Na gestão do processo de formação e desenvolvimento de coleções, compete à função de aquisição:
- A)a avaliação da coleção, para embasar decisões quanto ao uso do espaço.
Errada, porque avaliação da coleção é etapa ligada ao exame do uso e da pertinência do acervo, não ao controle patrimonial da aquisição.
- B)a determinação de políticas que norteiem todo o processo.
Errada, porque políticas que orientam todo o processo pertencem ao planejamento de desenvolvimento de coleções, e não à função de aquisição.
- C)a escolha de critérios para cobertura de assuntos de maior demanda.
Errada, porque escolher critérios de cobertura temática é tarefa de seleção, isto é, decidir o que a coleção deve contemplar.
- D)o controle patrimonial do acervo, incluindo o registro das coleções.
Certa, porque a aquisição envolve a entrada formal do item no acervo, com controle patrimonial e registro das coleções.
- E)o estabelecimento do número de exemplares por título.

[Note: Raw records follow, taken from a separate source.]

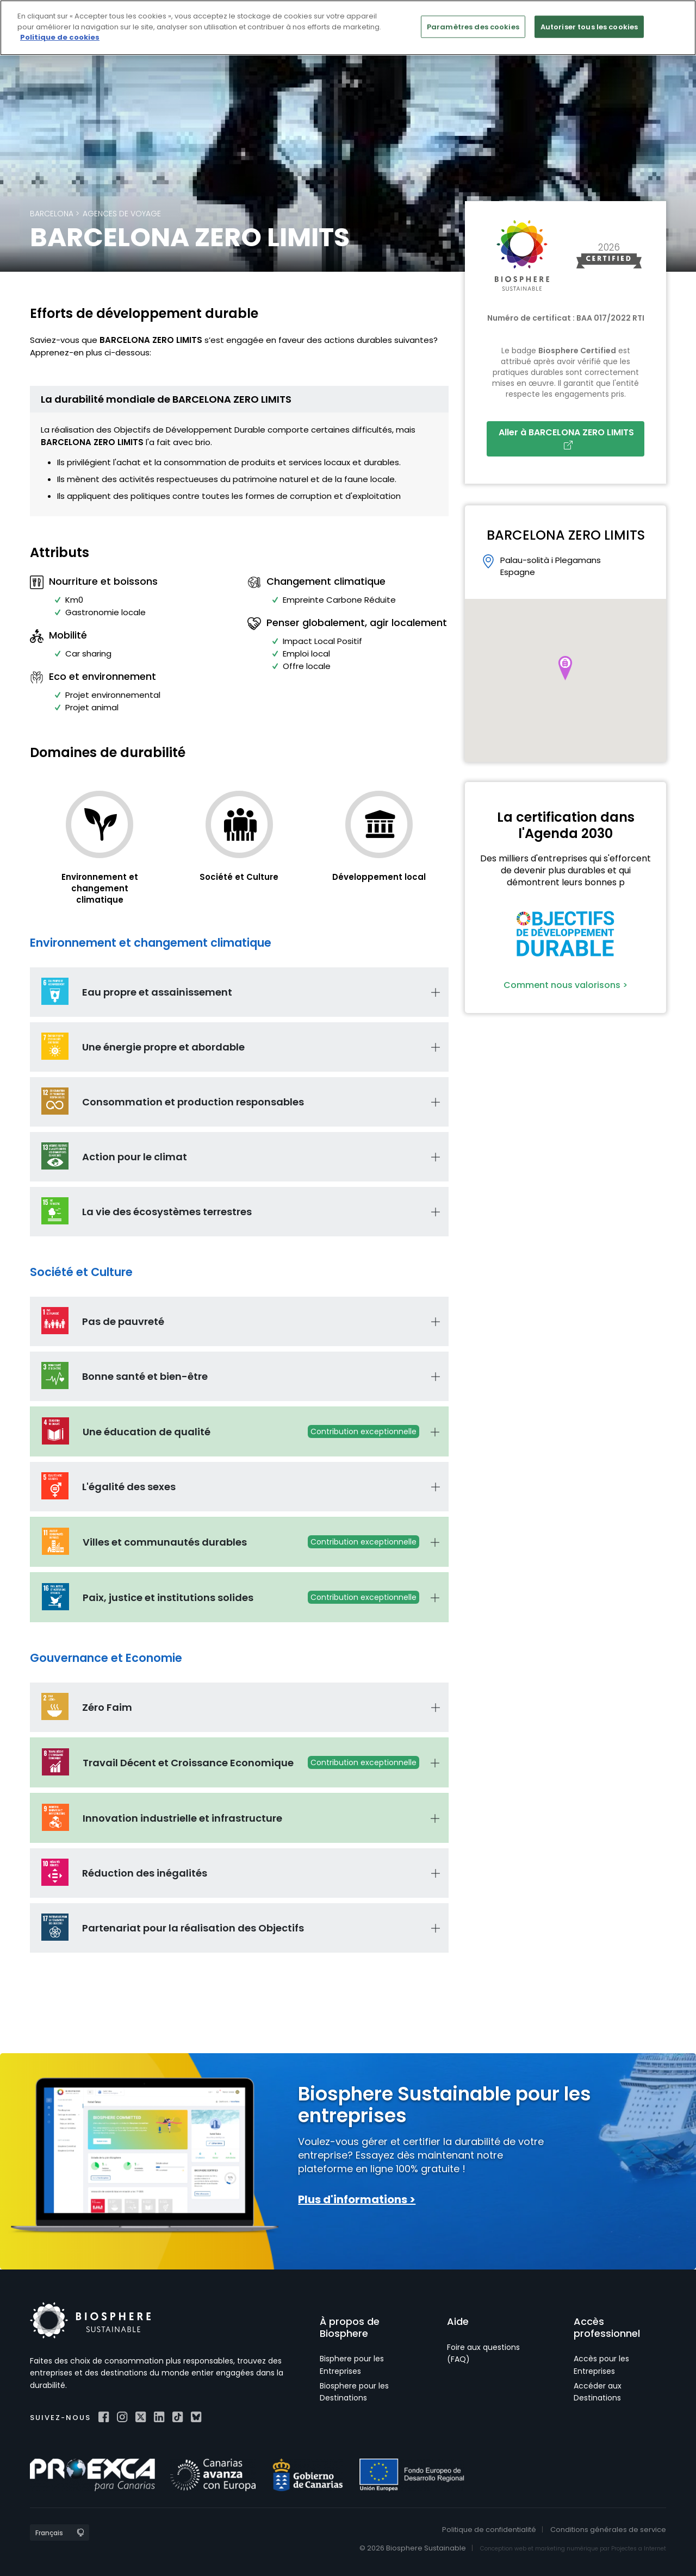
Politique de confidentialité (489, 2529)
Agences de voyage (122, 213)
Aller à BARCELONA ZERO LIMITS (568, 437)
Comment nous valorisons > (565, 985)
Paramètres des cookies (473, 26)
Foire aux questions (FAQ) (483, 2353)
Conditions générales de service (608, 2529)
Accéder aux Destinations (598, 2391)
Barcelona (51, 213)
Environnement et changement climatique (99, 888)
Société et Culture (239, 877)
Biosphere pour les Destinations (354, 2391)
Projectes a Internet (638, 2548)
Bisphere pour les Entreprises (352, 2364)
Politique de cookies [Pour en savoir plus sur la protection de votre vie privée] (60, 37)
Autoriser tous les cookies (589, 26)
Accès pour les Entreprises (601, 2364)
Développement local (379, 877)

Errada, porque definir quantos exemplares por título comprar é decisão de seleção e dimensionamento da coleção, não de aquisição.
Gabarito: D
Na gestão de formação e desenvolvimento de coleções, cada função tem seu pedaço do trabalho: selecionar, adquirir, registrar, avaliar e desbastar. A função de aquisição entra quando a biblioteca efetivamente obtém o material escolhido, seja por compra, doação, permuta ou intercâmbio, e isso exige controle administrativo e patrimonial do que entrou no acervo. É por isso que o gabarito é a letra D. Na prática, adquirir não é só receber o livro na porta: é fazer o controle patrimonial, identificar a obra, registrá-la e integrá-la ao acervo da instituição. Sem esse passo, o item até pode ter sido comprado, mas ainda não está corretamente incorporado à coleção. As outras alternativas misturam funções diferentes do processo. Avaliação serve para verificar uso, relevância e descarte; política de coleção orienta todo o processo; critérios de cobertura de assuntos pertencem à seleção; e número de exemplares por título também é decisão de seleção, não de aquisição. Em termos doutrinários, a literatura de desenvolvimento de coleções costuma separar bem seleção e aquisição: selecionar é decidir o que entra, adquirir é viabilizar a entrada e formalizar a incorporação. A questão cobra exatamente essa diferença, que a FGV adora transformar em troca de funções.